Additionally Patriots Point should donate what would have been spent to make the Clamagore a reef to the preservation effort.
This would be a win for everyone - Patriots Point would be shed of the Clamagore and those who care about it would take over responsibility.
Thomas E. Clark
U.S. Navy (Retired)
Discrimination is the word of the day.
Everybody and his baby brother are complaining that they've been ignored and insulted.
Who else is complaining?
I am. The U.S. Postal Service has ignored my religious Christmas by picturing a gingerbread house on one of its stamps.
What happened to the birth of Jesus Christ? It's Christmas, his birthday. Get it?
I'm glad Christmas fosters good will, happiness, Santa Claus and the Christmas tree all over the world, but where is Baby Jesus?
Our country was founded on religious freedom and Christianity over 200 years ago. The U.S. Postal Service has no right to ignore this fact.
It's a disservice to the largest religious denomination in the United States; it's disrespectful and unjust, to say the least.
The Dec. 7 issue of The Post and Courier included an Associated Press article that headlined the report that unemployment for November had dropped to a five-year low of 7 percent. It was offered as great news.
However, in the last four paragraphs the article indicated that all was not necessarily well, that there were significant problems with long-term unemployment and that most hires were still in low-wage industries.
The article failed to mention two important factors.
First, no more people are employed today than in the fourth quarter of 2008 - about 144 million.
Second, over the same five-year period, the number of "not in work force" increased from 79 million to 91.3 million.
"Not in work force" means the Bureau of Labor Statistics (BLS) does not consider them unemployed and disregards their numbers.
For practical purposes, there has been zero job growth in the past five years and the unemployment rate has dropped simply because 12.3 million citizens are not included in labor-force calculations.
In effect, the total increase in population since 2008 does not exist for statistical purposes.
Further, according to the BLS chart, an average of 200,000 jobs has been added each month since January. That calculates to 2.2 million over 11 months.

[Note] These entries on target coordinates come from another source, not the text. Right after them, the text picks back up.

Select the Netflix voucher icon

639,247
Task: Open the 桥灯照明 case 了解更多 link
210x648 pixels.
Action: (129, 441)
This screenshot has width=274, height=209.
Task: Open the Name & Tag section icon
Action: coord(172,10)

However, the November BLS report shows that since November 2012 (12 months), the number of employed has grown by only 1.1 million.
How can that be?
Sometimes it is worth the effort to check beyond the headlines.
Don't slur Fido
The analysis "Congress' dog of a year whimpers to a close" by David Espo of The Associated Press (Dec. 8) insults dogs by associating them with the 113th Congress.
Dogs are loyal, unselfish and trusting.
The current Congress is none of these. Words like narcissistic, sycophantic and dishonest are more descriptive of the 113th Congress.